Write out the part of the bitcoin energy excerpt below word for word, starting at "Sapra and Shaikh" and ending at "and environmental goals.".

> _Page excerpt_:

------------------------------------------------------------

Sapra and Shaikh (2023) delve into bitcoin mining and its energy demands, highlighting the influence of trading-specific variables on energy consumption. Their insights bring to light the potential of alternative consensus mechanisms in reducing bitcoin’s energy requirements. Mohsin et al. (2023) extend this discussion by analyzing the relationship between crypto-trade volume, GDP, energy use, and environmental sustainability, advocating for policy interventions to harmonize economic and environmental goals.
Hsu et al. (2023) adopt a unique approach by examining the interplay between crude oil, bitcoin, and carbon emissions, offering strategies for mitigating bitcoin’s carbon footprint through energy transitions. Hong and Zhang (2023) consider bitcoin’s role in emerging economies, exploring its impact on economic growth, energy use, and CO₂ emissions. This broader perspective underscores the complexity of bitcoin’s environmental implications and the need for comprehensive, sustainable strategies.
Siddik et al. (2023) contribute a novel perspective by comparing the water and carbon footprints of cryptocurrencies and conventional currencies, igniting a dialogue on the broader environmental implications of bitcoin’s growth and energy-intensive nature.
This study links bitcoin’s economic indicators to its environmental impact, enhancing our understanding of its sustainability challenges and providing insights for policymakers and investors. It contributes to existing knowledge and paves the way for further research on cryptocurrencies’ environmental effects.
II. Data and Results
A. Data and Model
The present study analyzes the impact of bitcoin market indicators, namely price (PRICE) and trading volume (VOLUME) on its electricity consumption (POWER), carbon emissions (EMISSION), and carbon emission intensity (EMISSIONINT). The analysis spans nine years (December 1, 2014, to July 12, 2023), capturing both short- and long-term interactions among these variables. Data on bitcoin prices and trading volumes were obtained from Bitcoinity.org (https://data.bitcoinity.org), while information on electricity consumption, carbon emissions, and carbon emission intensity was sourced from the Cambridge Bitcoin Electricity Consumption Index (CBECI).
This study adopts a global perspective, reflecting the decentralized and worldwide nature of bitcoin trading. The use of vector autoregression (VAR) models and Granger causality tests provides a robust framework for exploring the causal relationships between bitcoin’s market behavior and its environmental impact. Table 1 presents the descriptive statistics for the variables used in this study.
B. Results
The VAR and Granger causality tests reveal a strong explanatory power for bitcoin’s price, power consumption, and emissions, indicating dynamic interplays between these variables. The choice of these models was based on the flexibility and widespread use of VAR in time series analysis, particularly for forecasting financial and economic trends, as well as its ability to develop real-time equation modelling. The study also conducted a unit root test to check for data stationarity. Specifically, the Augmented Dickey-Fuller (ADF) model developed by Dickey and Fuller was used to assess the stationarity of dependent variables.
Table 2 shows the (a) ADF unit root test and (b) Johansen cointegration test results. The variable PRICE has a unit root, but it does not have a unit root at first order difference (DYPRICE). VOLUME and DYVOLUME do not have a unit root. POWER has a unit root, but DYPOWER does not have a unit root. EMISSION has a unit root, but DYEMISSION does not have a unit root. EMISSIONINT and DYEMISSIONINT do not have a unit root.

------------------------------------------------------------

> _Material shown_:
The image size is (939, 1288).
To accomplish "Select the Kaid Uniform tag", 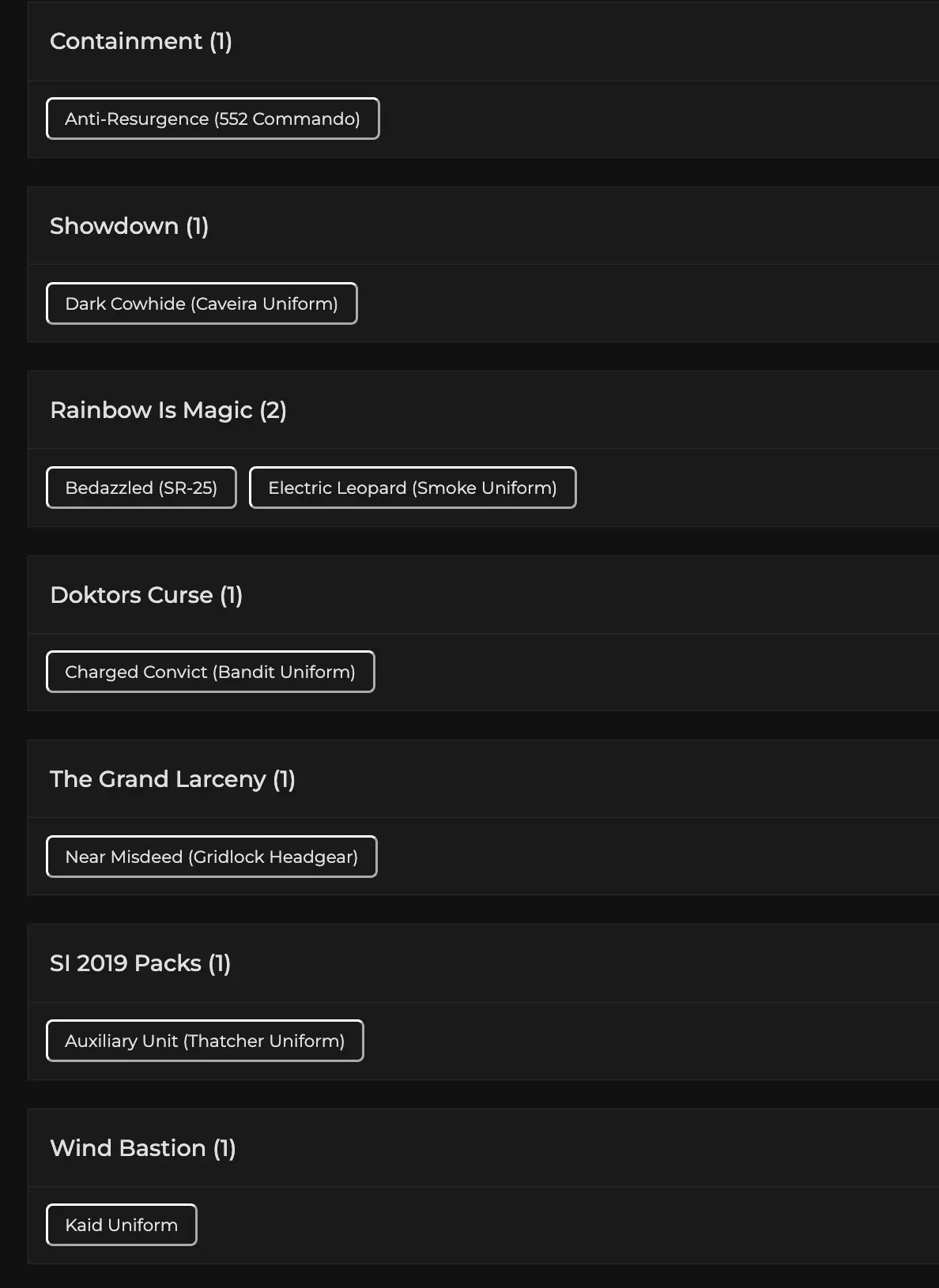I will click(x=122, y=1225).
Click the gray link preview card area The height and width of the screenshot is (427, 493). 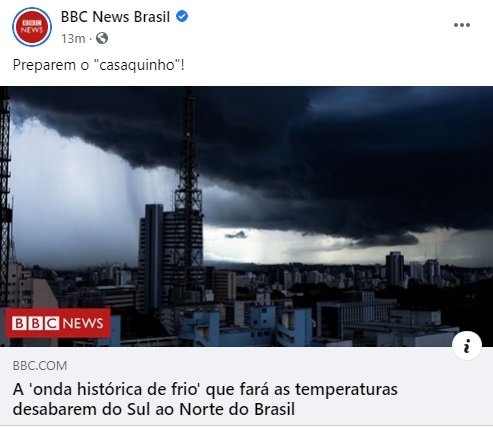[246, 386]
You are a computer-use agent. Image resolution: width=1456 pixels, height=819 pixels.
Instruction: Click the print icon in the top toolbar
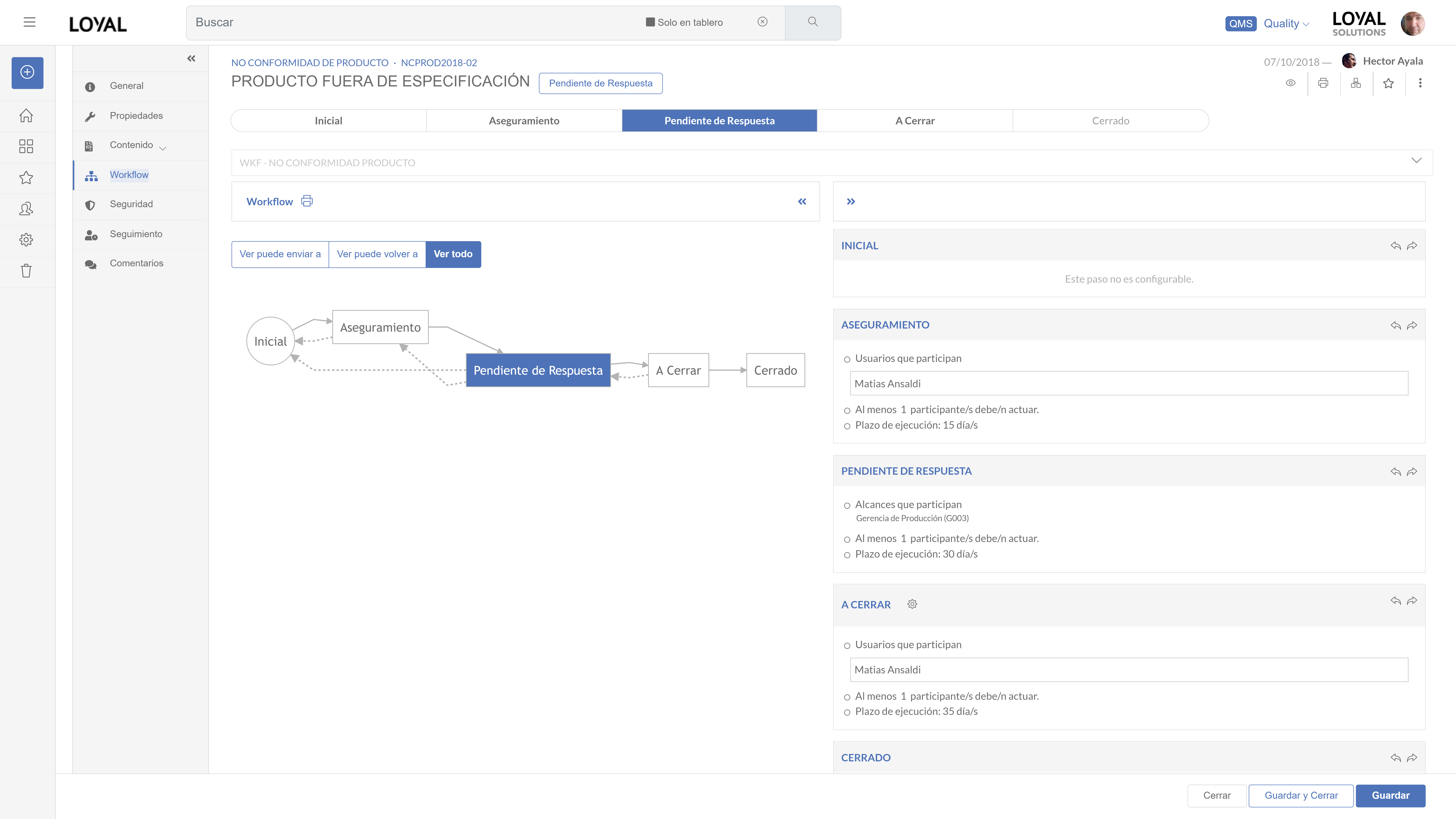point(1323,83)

------------------------------------------------------------

> _Result_:
Sapra and Shaikh (2023) delve into bitcoin mining and its energy demands, highlighting the influence of trading-specific variables on energy consumption. Their insights bring to light the potential of alternative consensus mechanisms in reducing bitcoin’s energy requirements. Mohsin et al. (2023) extend this discussion by analyzing the relationship between crypto-trade volume, GDP, energy use, and environmental sustainability, advocating for policy interventions to harmonize economic and environmental goals.